There has been much controversy in the United Kingdom over the past few years concerning the spiral of addiction in which a minority of those receiving state benefits find themselves caught up in. One of these addictions is gambling and at a recent Conservative Party conference the Secretary of State for Work and Pensions, Iain Duncan Smith spoke of a government plan to introduce pre-paid cards which would replace cash payments for certain benefits claimants. He stated that some people with problems are unable to provide their families with the basics required for everyday life because they spend their state benefits on feeding their addictions to drugs, gambling or alcohol.
Spiral of addiction
The Minister has said that the pre-paid cards should help families where the parents have “fallen into a damaging spiral, drug, alcohol or gambling addiction.” It is hoped that the cards would help break the cycle of poverty caused by spending on addictions with families getting into debt with no means to provide food and other basic necessities. Initially the pre-paid cards would be provided to people with addiction or debt problems or both who would volunteer to accept their benefits in this way rather than as the traditional cash payment. The card could not be used to gamble or buy alcohol or drugs and would only be accepted in specific retail outlets. The initial trial involving volunteers will be aimed at those with addiction problems and if the scheme works well there are plans to introduce the pre-paid benefits cards in the whole country after four years.

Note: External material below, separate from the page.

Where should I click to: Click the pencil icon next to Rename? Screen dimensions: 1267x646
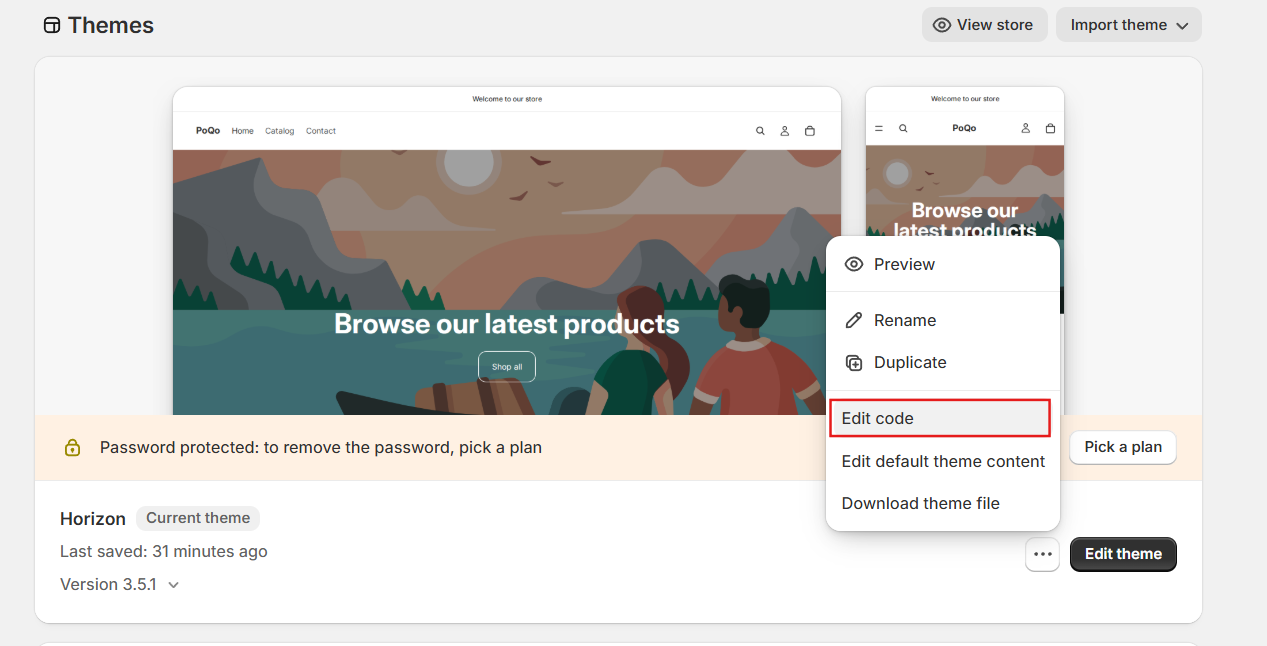[853, 321]
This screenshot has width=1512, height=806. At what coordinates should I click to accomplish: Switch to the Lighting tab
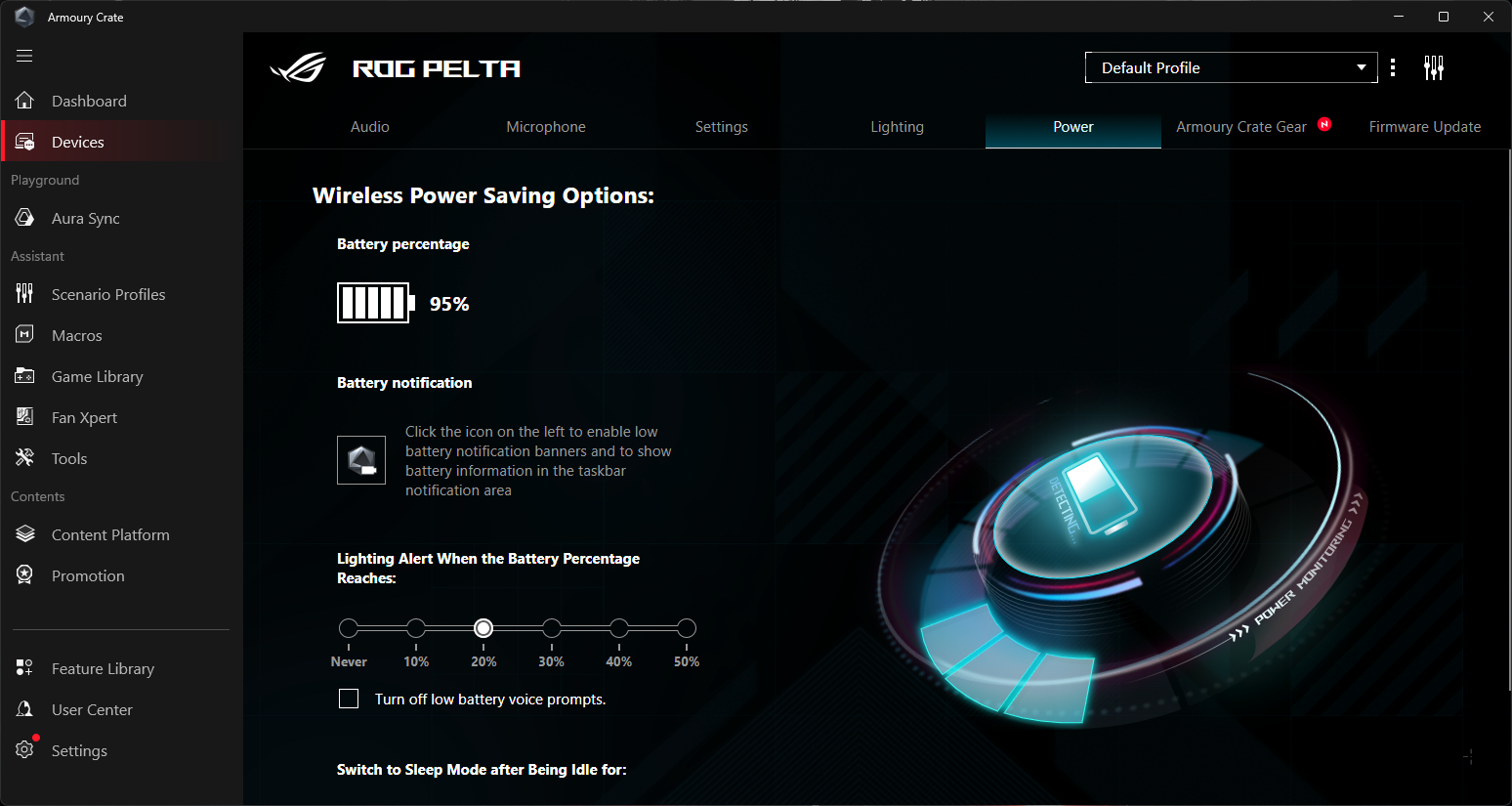coord(897,127)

Controversy over Fixed Odds Betting Terminals
The question of the effect of Fixed Odds Betting Terminals on the high streets of many British towns has been debated for some years now with opponents of the easy access to these gaming machines in betting shops claiming that they are increasing the number of those with gambling addictions. These machines allow gamblers to bet up to a maximum of £100 per spin on the casino style games on offer. Those opposed to the availability of the machines are campaigning for the maximum wager to be reduced to £2 as is the case for other gaming machines. The government’s proposed plan for pre-paid state benefits cards would prevent those with the cards from using them in betting shops and it would also be impossible to use the cards in off licence shops. It has been made clear that the cards would not be introduced for those on pensions or with disabilities and that they would be targeted at the minority who have problems with addictions to drink, drugs or gambling in the hope that these could break out of the spiral of addiction and poverty and return to work.